Recovery Session Design with Security Constraints
This model assumes a wallet that uses a guardian-based social recovery process under ERC-4337 architecture or similar account abstraction logic.
Core Idea
Recovery is not a single action. It’s a multi-phase process:
- Initiation: A user or guardian proposes a new owner.
- Voting: Guardians submit approvals within a defined window.
- Execution: The new owner is finalized if the threshold is met and the delay period has passed.
struct RecoverySession {
address proposedNewOwner;
address[] guardianSnapshot;
mapping(address => bool) hasVoted;
uint voteCount;
uint initiatedAt;
bool executed;
}mapping(uint => RecoverySession) public recoverySessions;
uint public latestSessionId;
uint public constant VOTING_WINDOW = 3 days;
uint public constant MIN_APPROVALS = 3;Recovery Flow
function initiateRecovery(address _newOwner) external onlyGuardian {
latestSessionId++;
RecoverySession storage session = recoverySessions[latestSessionId];
session.proposedNewOwner = _newOwner;
session.initiatedAt = block.timestamp;
session.guardianSnapshot = guardians; // assumes guardians[] is a contract-level variable
// Automatically record initiating guardian’s vote
session.hasVoted[msg.sender] = true;
session.voteCount++;
}function approveRecovery(uint sessionId) external onlyGuardian {
RecoverySession storage session = recoverySessions[sessionId];
require(
block.timestamp <= session.initiatedAt + VOTING_WINDOW,
"Voting window expired"
);
require(!session.hasVoted[msg.sender], "Already voted");
for (uint i = 0; i < session.guardianSnapshot.length; i++) {
if (session.guardianSnapshot[i] == msg.sender) {
session.hasVoted[msg.sender] = true;
session.voteCount++;
return;
}
}
revert("Not in snapshot");
}
function executeRecovery(uint sessionId) external {
RecoverySession storage session = recoverySessions[sessionId];
require(!session.executed, "Already executed");
require(block.timestamp > session.initiatedAt + VOTING_WINDOW, "Voting still active");
require(session.voteCount >= MIN_APPROVALS, "Insufficient approvals");
owner = session.proposedNewOwner;
session.executed = true;
}Optional: Owner Veto
To defend against guardian collusion or compromise:
function cancelRecovery(uint sessionId) external onlyOwner {
RecoverySession storage session = recoverySessions[sessionId];
require(!session.executed, "Already executed");
session.executed = true;
}Security Benefits in This Design
- Immutable guardian snapshot: Protects against quorum manipulation after initiation.

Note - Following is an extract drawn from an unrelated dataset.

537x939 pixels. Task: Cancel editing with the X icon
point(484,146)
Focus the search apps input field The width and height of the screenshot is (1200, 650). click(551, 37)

- Explicit voting window: Prevents indefinite recovery attempts or stale execution.
- Vote replay prevention: hasVoted mapping prevents duplicate votes or reused approvals.
- Eligibility check against snapshot: Disallows newly added guardians from hijacking an ongoing recovery.
- Single-use execution flag: Prevents double execution or race conditions.
- Owner override option: Allows vetoing recovery attempts initiated by colluding guardians.
Common Bugs Prevented
- Recovery front-runs or list swaps: Because the snapshot is stored at initiation.
- Out-of-bounds quorum modification: Quorum is based only on the snapshot, not current state.
- Silent takeovers: Requires visible, signed voting with a forced delay before execution.
- Malicious quorum override: Owner can cancel an active recovery attempt if still in control.
Conclusion
Social recovery is an essential piece of smart wallet adoption. But it creates new categories of protocol risk that must be addressed directly in design. Guardian systems are not external helpers; they are onchain actors with control paths equivalent to private keys.
Wallets with social recovery need formal threat modeling, runtime visibility, and restrictive logic to prevent guardian-based abuse. Spearbit helps teams validate recovery designs through code review, adversarial modeling, and integration testing.
If you’re building or upgrading wallet recovery systems, start with a threat model that treats guardians as first-class attack surfaces.